▶ **Aim of the task**:
Answer these questions using the study abstract below.
(a) About how many SNPs did the genome-wide association study interrogate?
(b) Which SNP was most significant in the study's own female subjects, and what p value did it reach?
(c) How many Caucasian females were in the independent UK replication cohort?

Osteoporosis, the most prevalent metabolic bone disease among older people, increases risk for low trauma hip fractures (HF) that are associated with high morbidity and mortality. Hip bone size (BS) has been identified as one of the key measurable risk factors for HF. Although hip BS is highly genetically determined, genetic factors underlying the trait are still poorly defined. Here, we performed the first genome-wide association study (GWAS) of hip BS interrogating ∼380,000 SNPs on the Affymetrix platform in 1,000 homogeneous unrelated Caucasian subjects, including 501 females and 499 males. We identified a gene, PLCL1 (phospholipase c-like 1), that had four SNPs associated with hip BS at, or approaching, a genome-wide significance level in our female subjects; the most significant SNP, rs7595412, achieved a p value of 3.72×10−7. The gene's importance to hip BS was replicated using the Illumina genotyping platform in an independent UK cohort containing 1,216 Caucasian females. Two SNPs of the PLCL1 gene, rs892515 and rs9789480, surrounded by the four SNPs identified in our GWAS, achieved p values of 8.62×10−3 and 2.44×10−3, respectively, for association with hip BS. Imputation analyses on our GWAS and the UK samples further confirmed the replication signals; eight SNPs of the gene achieved combined imputed p values<10−5 in the two samples. The PLCL1 gene's relevance to HF was also observed in a Chinese sample containing 403 females, including 266 with HF and 177 control subjects. A SNP of the PLCL1 gene, rs3771362 that is only ∼0.6 kb apart from the most significant SNP detected in our GWAS (rs7595412), achieved a p value of 7.66×10−3 (odds ratio = 0.26) for association with HF. Additional biological support for the role of PLCL1 in BS comes from previous demonstrations that the PLCL1 protein inhibits IP3 (inositol 1,4,5-trisphosphate)-mediated calcium signaling, an important pathway regulating mechanical sensing of bone cells. Our findings suggest that PLCL1 is a novel gene associated with variation in hip BS, and provide new insights into the pathogenesis of HF.

▶ **Exercise data**:
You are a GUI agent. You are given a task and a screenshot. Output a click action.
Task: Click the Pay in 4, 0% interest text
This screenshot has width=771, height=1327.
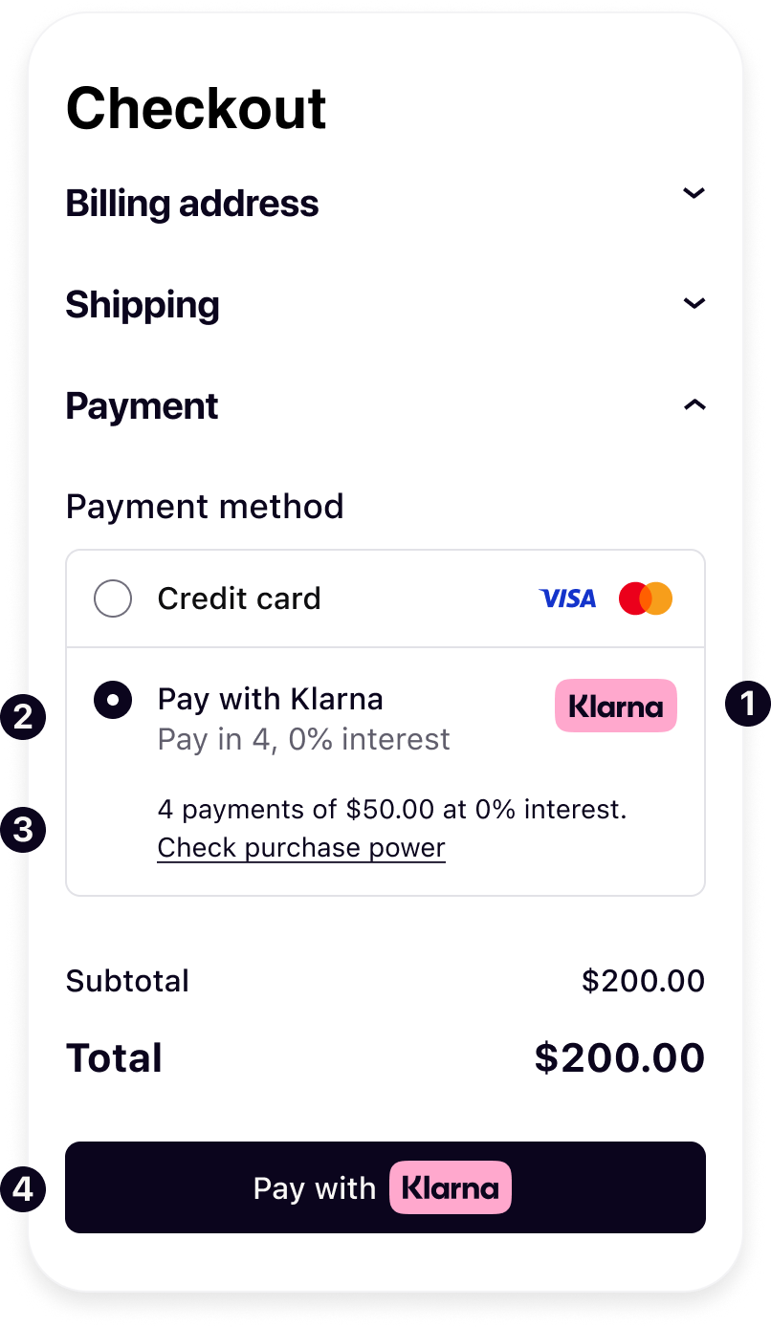click(304, 739)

▶ **The completed task**:
(a) About 380,000 SNPs.
(b) rs7595412, with a p value of 3.72×10−7.
(c) 1,216.